::: Material to process

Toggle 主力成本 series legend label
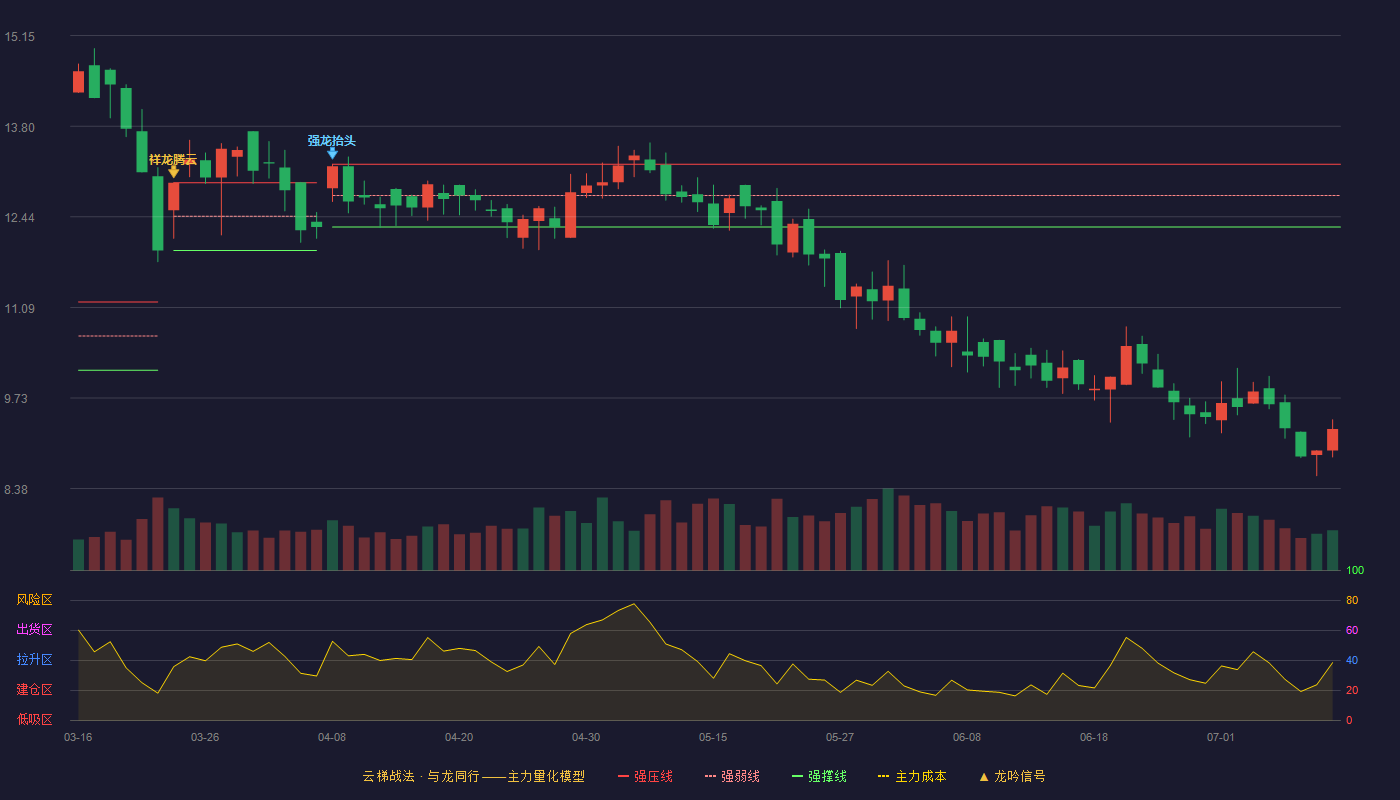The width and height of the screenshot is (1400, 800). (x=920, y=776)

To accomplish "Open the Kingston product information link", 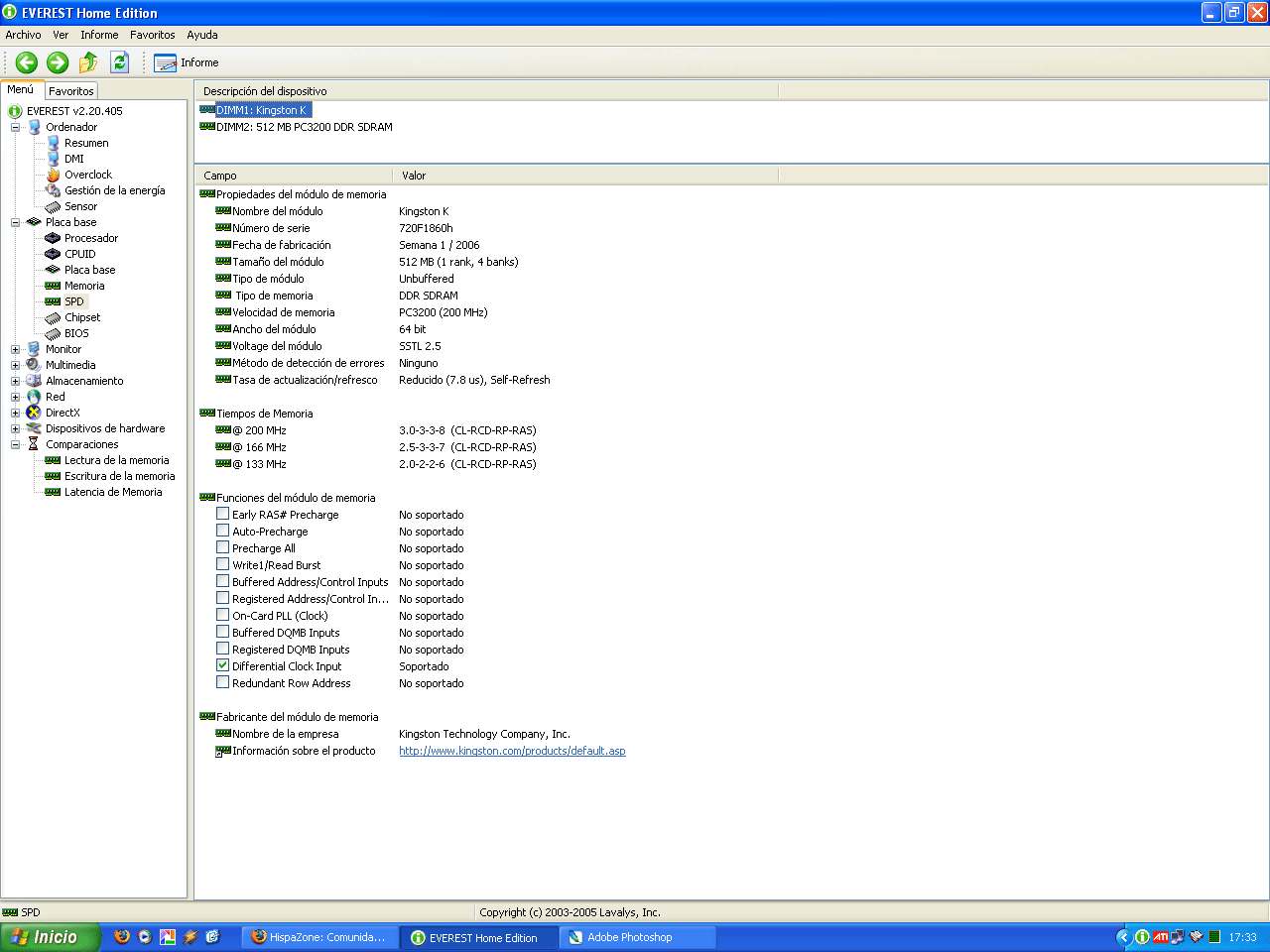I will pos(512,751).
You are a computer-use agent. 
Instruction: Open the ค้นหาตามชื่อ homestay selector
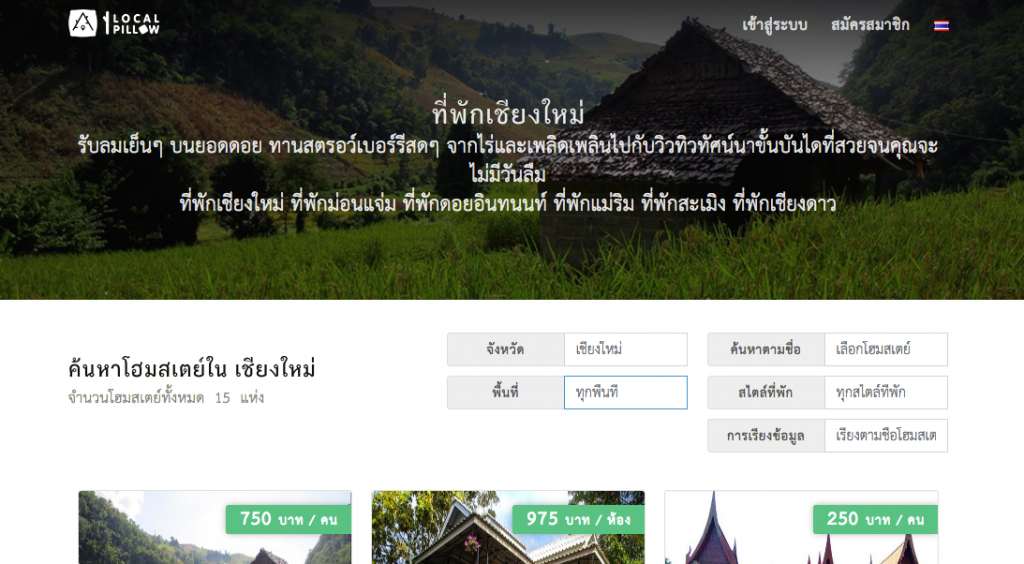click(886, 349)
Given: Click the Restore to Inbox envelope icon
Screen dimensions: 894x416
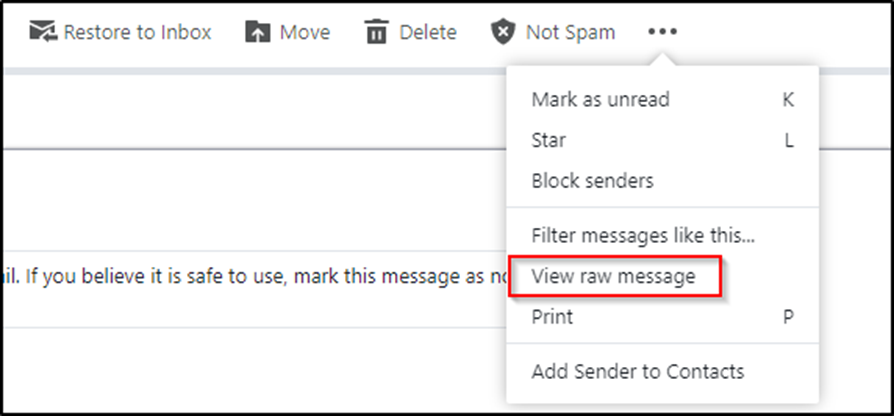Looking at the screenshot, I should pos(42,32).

::::::
::: Material to process

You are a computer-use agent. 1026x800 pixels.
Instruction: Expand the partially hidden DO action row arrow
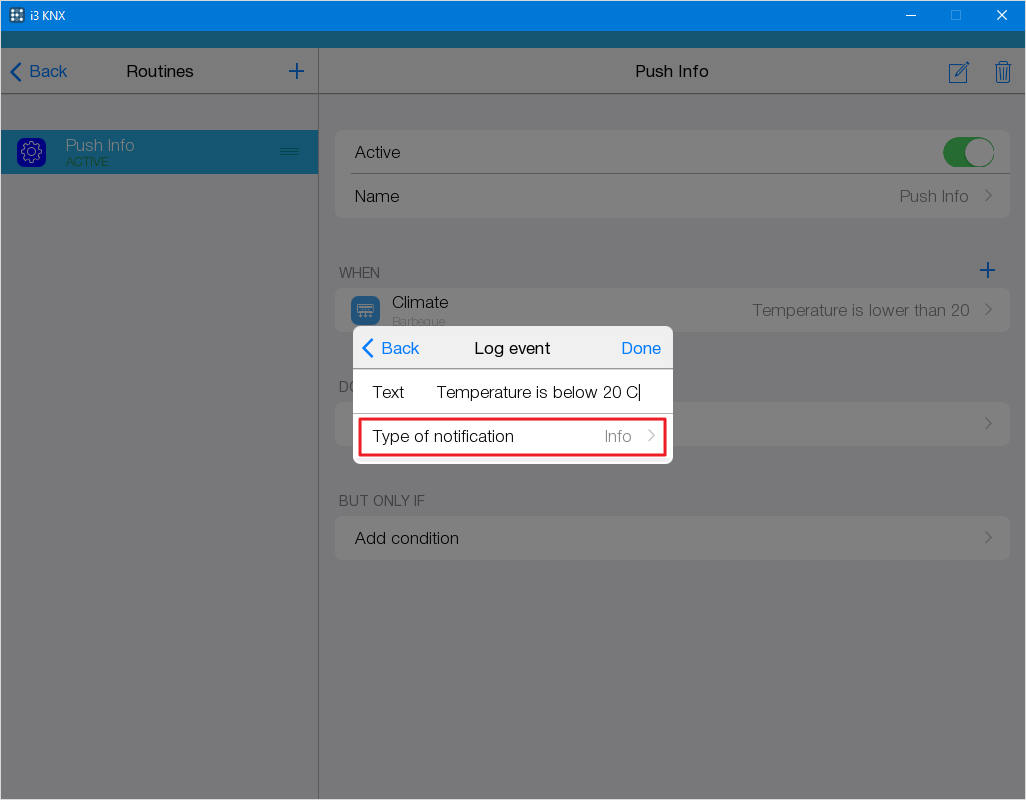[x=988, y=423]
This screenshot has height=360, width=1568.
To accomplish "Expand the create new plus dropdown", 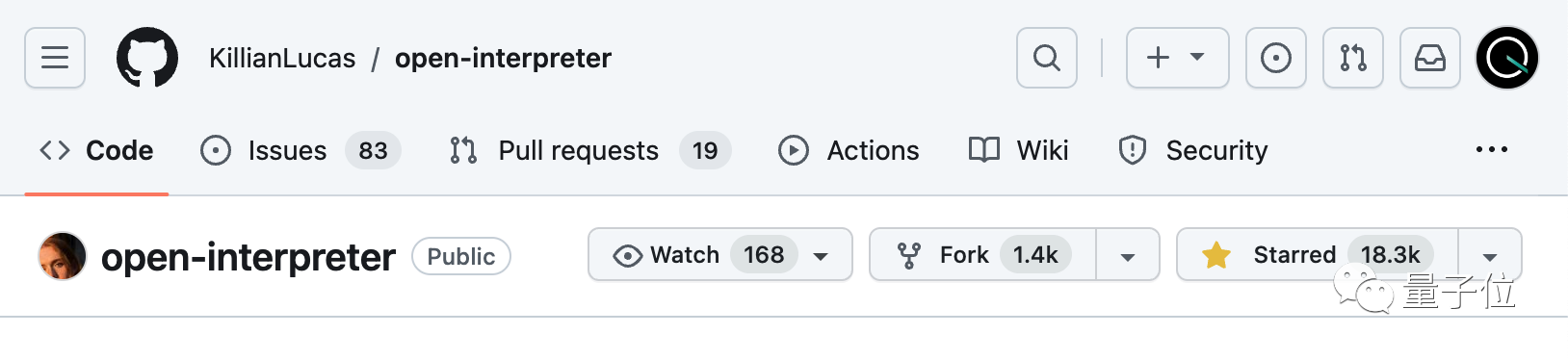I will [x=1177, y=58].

::::::
::: Material to process

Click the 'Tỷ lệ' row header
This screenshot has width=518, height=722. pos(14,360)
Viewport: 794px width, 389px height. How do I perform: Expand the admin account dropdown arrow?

::::::

What you need to do: Please find each line in the records above that holds the word "computer", and copy it.

Exercise answer:
You are a computer-use agent. 
You are a computer-use agent. 1026x800 pixels.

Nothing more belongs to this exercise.